1st Edition

Post-Communist Aesthetics Revolutions, capitalism, violence

By Anca Pusca Copyright 2016
    160 Pages
    by Routledge

    160 Pages 10 B/W Illustrations
    by Routledge

    In this book, Anca Pusca seeks to extend the aesthetic and cultural turn in international relations to an analysis of post-communist transitions in Central and Eastern Europe. Building on the philosophy of Walter Benjamin and Jacques Ranciere, the work investigates how post-communist film, photography, theatre, art, museumization and architecture have creatively re-engaged with ideas of revolution, communism, capitalism and ethnic violence, and how this in turn has helped people survive and reinvent themselves amongst the material and ideological ruins of communism. The work illustrates how popular culture has effectively targeted and re-interpreted the classical representations of the transition in order to question:



    • The origin – focusing on practices of re-staging, memorializing and questioning the 1989 revolutions.

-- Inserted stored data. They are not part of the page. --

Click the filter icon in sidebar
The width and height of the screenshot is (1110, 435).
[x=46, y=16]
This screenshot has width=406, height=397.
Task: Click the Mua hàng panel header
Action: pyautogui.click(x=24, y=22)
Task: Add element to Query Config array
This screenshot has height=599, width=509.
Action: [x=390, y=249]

    • The unfolding – focusing on the human and material consequences of significant changes in processes of production and consumption.

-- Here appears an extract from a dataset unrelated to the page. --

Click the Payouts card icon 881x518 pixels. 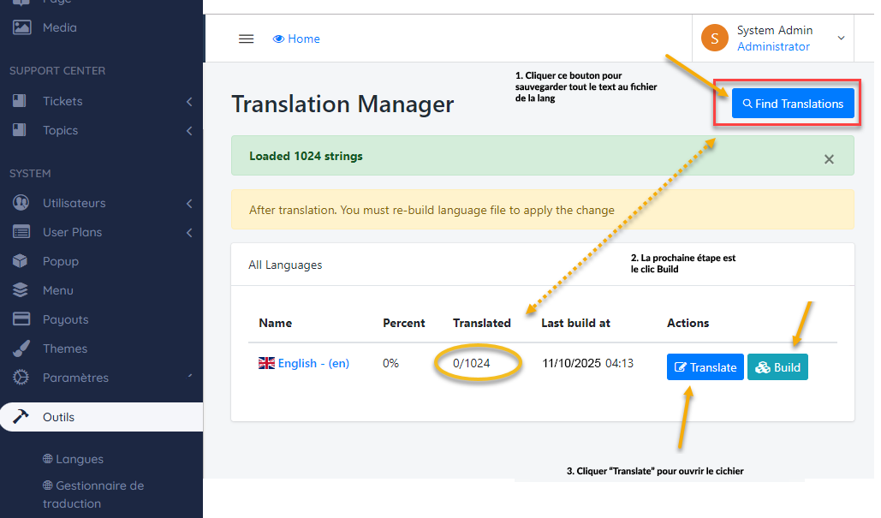21,319
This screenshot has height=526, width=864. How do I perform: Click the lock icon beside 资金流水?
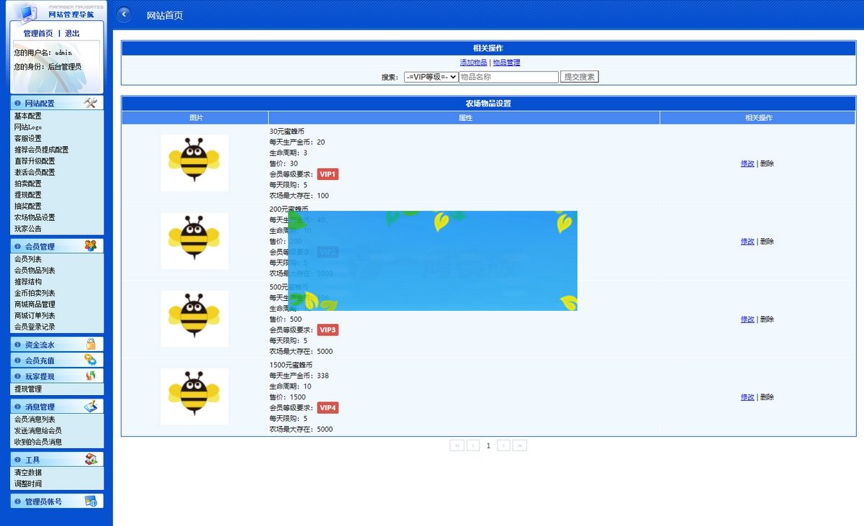[90, 345]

    • The potential end – focusing on the illusions and disillusions surrounding the 'transition' process.  



    A unique take on the influence that popular culture has had and continues to have on how we understand the post-communist transitions, this work will be of great interest to students and scholars of cultural and visual studies, eastern European politics and international relations.

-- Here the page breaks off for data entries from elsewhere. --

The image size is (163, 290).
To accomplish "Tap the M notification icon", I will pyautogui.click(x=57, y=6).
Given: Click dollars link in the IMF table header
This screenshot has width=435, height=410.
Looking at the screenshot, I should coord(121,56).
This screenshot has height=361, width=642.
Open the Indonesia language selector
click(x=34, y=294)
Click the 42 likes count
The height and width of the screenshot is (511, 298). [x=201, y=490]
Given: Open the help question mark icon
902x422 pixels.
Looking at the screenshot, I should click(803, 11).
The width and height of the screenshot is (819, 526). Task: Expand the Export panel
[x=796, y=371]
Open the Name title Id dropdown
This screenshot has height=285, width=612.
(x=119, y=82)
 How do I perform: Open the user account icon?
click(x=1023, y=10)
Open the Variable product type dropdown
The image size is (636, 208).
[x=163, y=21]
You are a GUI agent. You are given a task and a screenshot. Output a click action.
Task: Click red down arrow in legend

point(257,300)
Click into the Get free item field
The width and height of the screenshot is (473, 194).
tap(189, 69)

    1. What/Why/How Post Communist Aesthetics?  2. Restaging the 1989 Revolution: Television, Film and Public Spaces  3. Erasing Communism: Industrial and Human Ruins of Post Communist Europe  4. Building Capitalism: Consuming Desires and the Architectures that Sustain Them  5. The ‘Aesthetics of Violence’: Roma/Gypsies Visibility and the Re-Partitioning of the Sensible  6. The end of ‘Transitology’, the end of Post Communism, the end…

    Biography

    Anca M. Pusca's current research seeks to re-conceptualize the aesthetics of change within the context of today’s EU and its candidate states, by tracing spatial, architectural and visual representations and responses to EU’s most important policies: from immigration, monetary and the common agricultural policy to constitutional reform. She lecturers at Goldsmiths, University of London.